File metadata and controls

167 lines (113 loc) · 8.07 KB

FTPSync

Python tool to synchronize directory trees across FTP, SFTP and local disk.

rsync exists, why not use that?

rsync doesn't do FTP and I have an old local FTP server :-).

Usage

FTPSync runs in two stages:

  1. generate report
  2. batch execute

In order to run, you need a config file. For example, to sync FTP to SFTP:

[General]
CompareSize = yes     ; default; check file sizes to determine changes
CompareTimestamp = no ; default; this script doesn't set timestamps on the remote, so it's more of a FIXME
ParseFTPLs = yes      ; default; uses ftputil.stat.UnixParser to parse the output of ftp/pure-sftp list to determine sz and tm
ThreadedLS = yes      ; default; gets the directory listing on both remotes using threads
;UseHash = md5        ; defaut off; if set, and supported by the module, it will compute a checksum using the specified algorithm, e.g. md5

[Reference]
protocol = ftp
host = 192.168.0.42
port = 21
user = ftp
password = reallybadpassword
path = /backup

[Mirror]
protocol = sftp
host = sftp.example.com
port = 22
user = me
key = /home/me/.ssh/sftp_ed25519
passphrase = put_this_in_if_applicable_curl_doesnt_talk_to_ssh_agent
path = /backup

SFTP only works with key pairs. ed25519 is probably the best idea in 2022. If you have a passphrase, add it to ssh-agent (for ssh commands, without a timeout) and add the passphrase entry in the config (for curl commands). C.f. /etc/ssh/ssh_config, AddKeysToAgent=timeout. You should ssh-add it manually.

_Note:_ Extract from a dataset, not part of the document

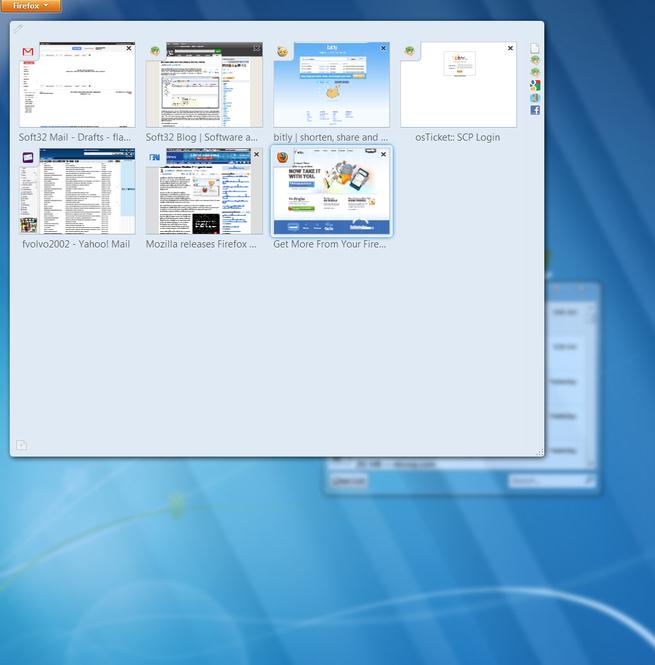Open the Soft32 Mail Gmail tab thumbnail

(77, 86)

SFTP is also a bit janky in that I use ssh commands in order to stat files or rename (much faster). So right now, it doesn't work if the remote allows SFTP but dissalows a remote shell. But all is not lost, I've added the 'pure-sftp' module (protocol). Use that if you want pure sftp shennanigans. It is a bit slower, but it seems to work.

The bashftp module requires installation on the victim target machine. This is usable on OpenBSD or Alpine which don't have sftp enabled in curl. I could rewrite the sftp modules to use sftp instead of curl, but that's a problem for future me. Otherwise, this requires SSH to work between the machines, keys and all.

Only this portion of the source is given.